Les juges administratifs évoquent notamment dans leur décision la revalorisation du montant forfaitaire du revenu de solidarité active (RSA) à compter du 1er septembre 2017 qui correspond à « une hausse de 8,70 euros ».

La modification du calcul des aides validée

Les requérants contestaient d’autre part la compétence du gouvernement à décider d’une baisse forfaitaire et estimaient qu’il avait contourné la volonté du législateur d’empêcher toute modification.

Mais pour le Conseil d’État, « en modifiant le calcul des aides personnelles au logement afin d’introduire une réduction forfaitaire de leur montant, le pouvoir réglementaire n’a pas empiété sur la compétence du législateur qui porte sur la détermination des principes fondamentaux de la sécurité sociale (…) ».

« Un blanc-seing pour le gouvernement »

« C’est une décision très décevante pour les milliers de personnes les plus modestes (concernées par cette baisse, NDLR).
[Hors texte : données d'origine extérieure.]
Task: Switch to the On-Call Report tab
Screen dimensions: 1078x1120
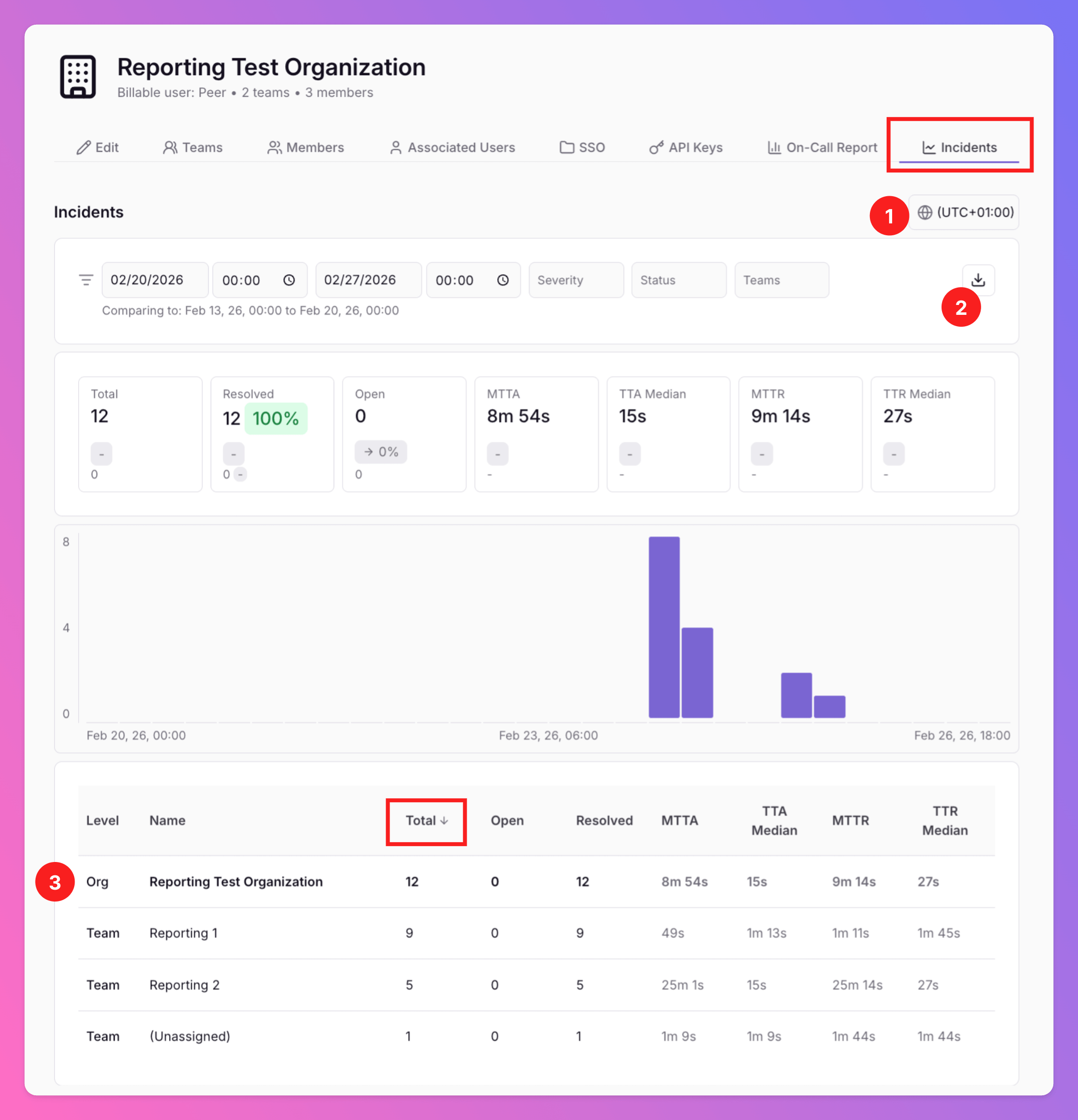Action: 822,147
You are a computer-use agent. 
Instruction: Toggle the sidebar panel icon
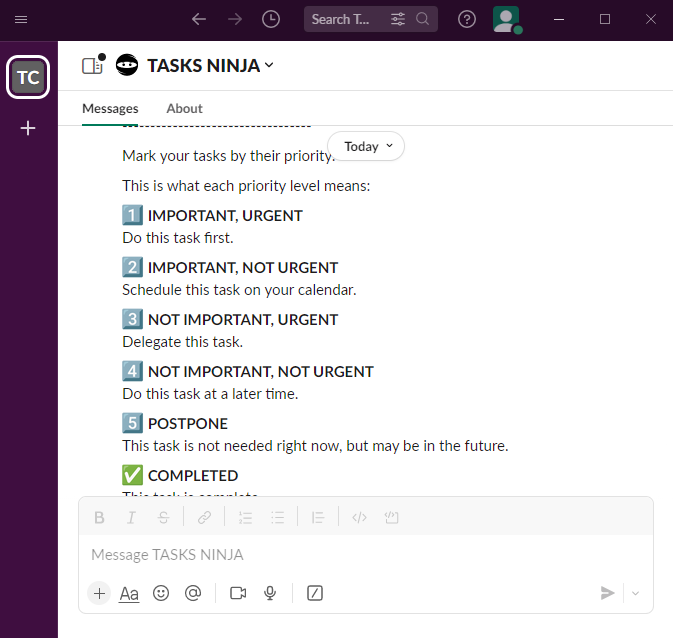coord(92,66)
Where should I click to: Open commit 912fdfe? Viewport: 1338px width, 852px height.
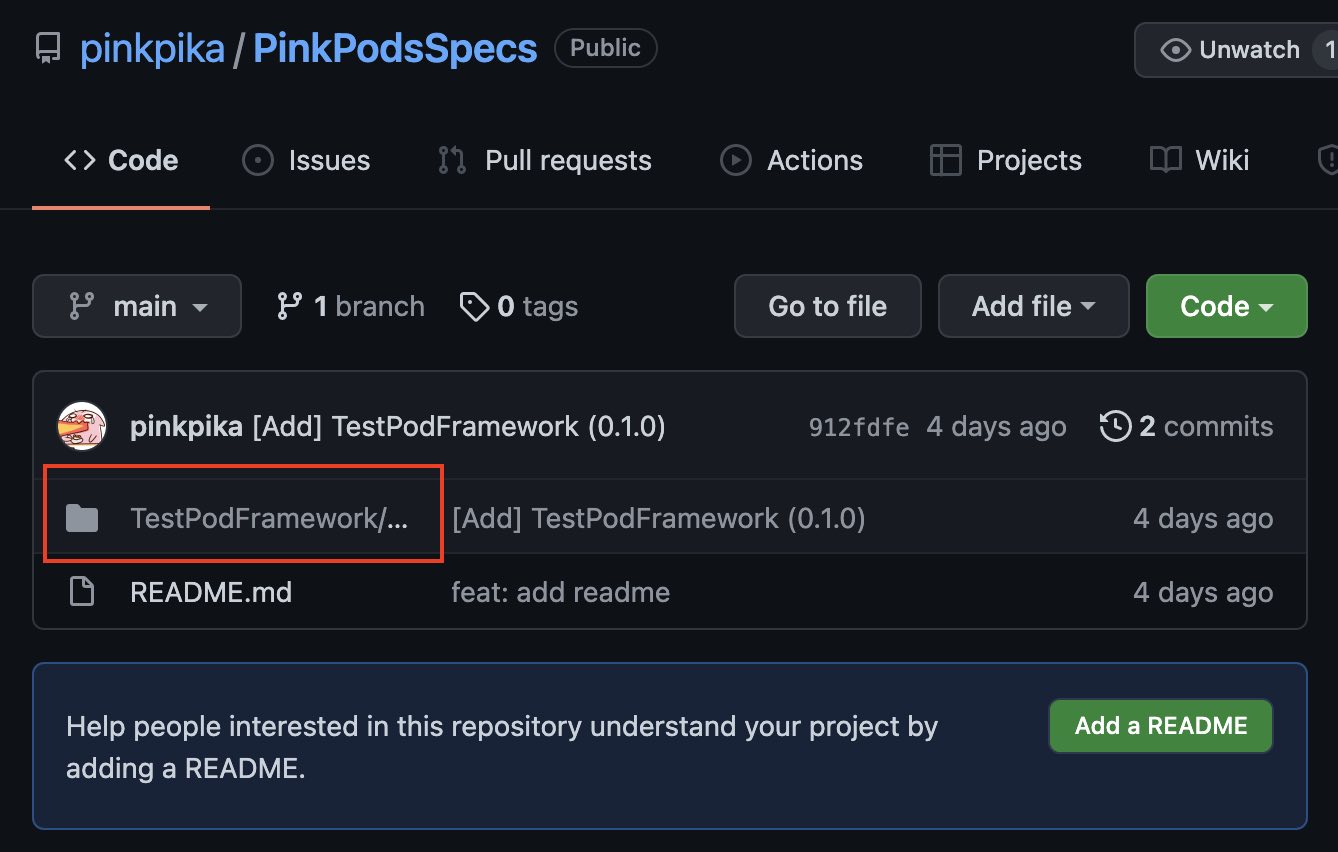(858, 426)
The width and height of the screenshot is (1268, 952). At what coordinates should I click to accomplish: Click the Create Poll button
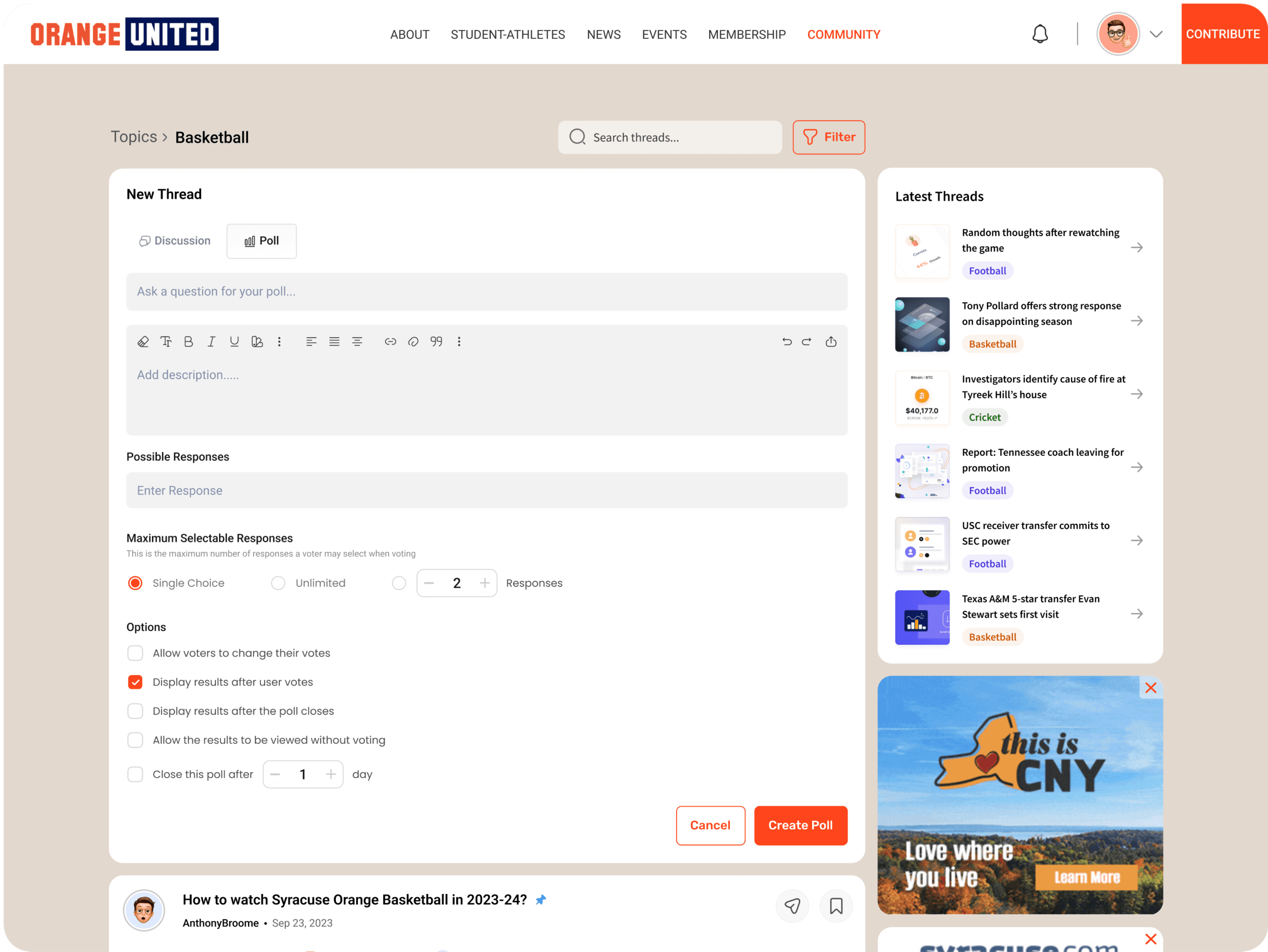pos(800,825)
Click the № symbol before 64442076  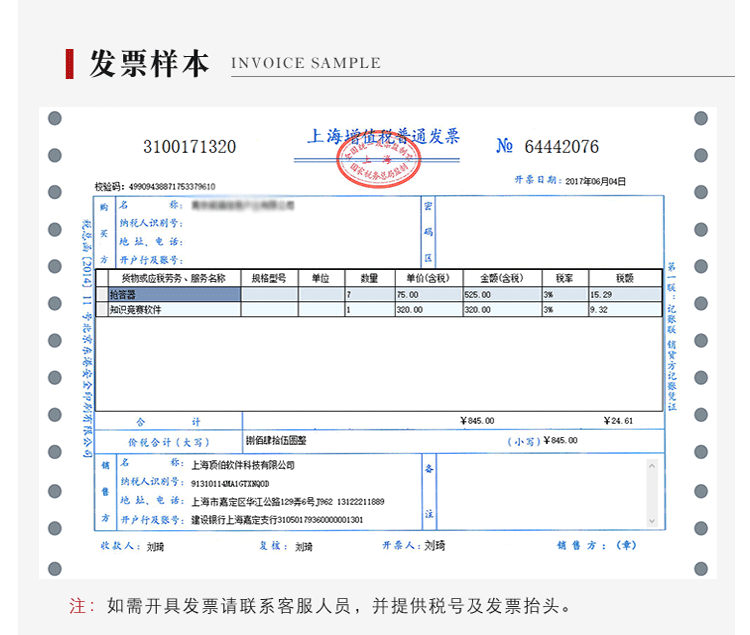504,147
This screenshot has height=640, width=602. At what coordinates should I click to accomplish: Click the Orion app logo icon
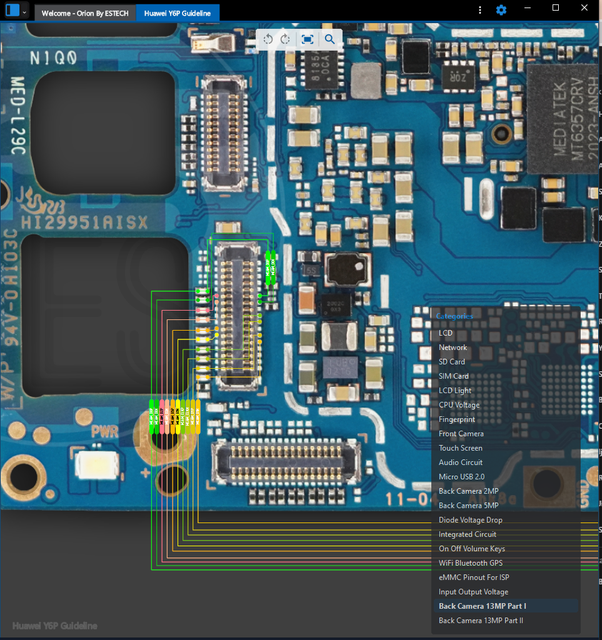pos(11,11)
C’est surtout inquiétant parce que c’est presque un blanc-seing pour le gouvernement », a réagi auprès de l’AFP Vincent Gury, l’un des avocats du collectif « Vive l’APL ».

« Demain, le gouvernement pourra décider de modifier encore le montant, et cela pourra être 20 ou 30 euros de moins. Il pourra faire absolument ce qu’il veut », regrette l’avocat.